FlowBot++: Learning Generalized Articulated Objects Manipulation via Articulation Projection
Harry Zhang, Ben Eisner, David Held
TL;DR
FlowBot++ addresses generalization in articulated-object manipulation by jointly predicting dense per-point Articulation Flow $f_p$ and Articulation Projection $r_p$, enabling multi-step, smooth trajectories without per-step re-estimation. Grounded in a 3D perception module FlowProjNet (based on PointNet++), the method estimates the articulation axis $\boldsymbol{\omega}$ and origin $v$ to interpolate revolute and prismatic trajectories via Rodrigues' formula, with a Gram-Schmidt correction to align predictions. The authors demonstrate strong zero-shot generalization on PartNet-Mobility in simulation and show sim-to-real transfer on real objects using a Sawyer robot, outperforming FlowBot3D and other baselines. Limitations include failures when both predictions are incorrect and reliance on segmentation masks, suggesting avenues for reducing annotation requirements and improving joint-parameter estimation.
Abstract
Understanding and manipulating articulated objects, such as doors and drawers, is crucial for robots operating in human environments. We wish to develop a system that can learn to articulate novel objects with no prior interaction, after training on other articulated objects.
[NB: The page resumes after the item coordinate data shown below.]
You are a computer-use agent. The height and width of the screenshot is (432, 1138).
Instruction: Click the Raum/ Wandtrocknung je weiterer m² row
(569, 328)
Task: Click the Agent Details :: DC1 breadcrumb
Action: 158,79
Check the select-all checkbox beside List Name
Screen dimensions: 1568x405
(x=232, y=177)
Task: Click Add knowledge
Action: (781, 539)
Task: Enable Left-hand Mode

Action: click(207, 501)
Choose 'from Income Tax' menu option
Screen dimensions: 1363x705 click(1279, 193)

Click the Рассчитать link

Previous approaches for articulated object manipulation rely on either modular methods which are brittle or end-to-end methods, which lack generalizability. This paper presents FlowBot++, a deep 3D vision-based robotic system that predicts dense per-point motion and dense articulation parameters of articulated objects to assist in downstream manipulation tasks. FlowBot++ introduces a novel per-point representation of the articulated motion and articulation parameters that are combined to produce a more accurate estimate than either method on their own. Simulated experiments on the PartNet-Mobility dataset validate the performance of our system in articulating a wide range of objects, while real-world experiments on real objects' point clouds and a Sawyer robot demonstrate the generalizability and feasibility of our system in real-world scenarios.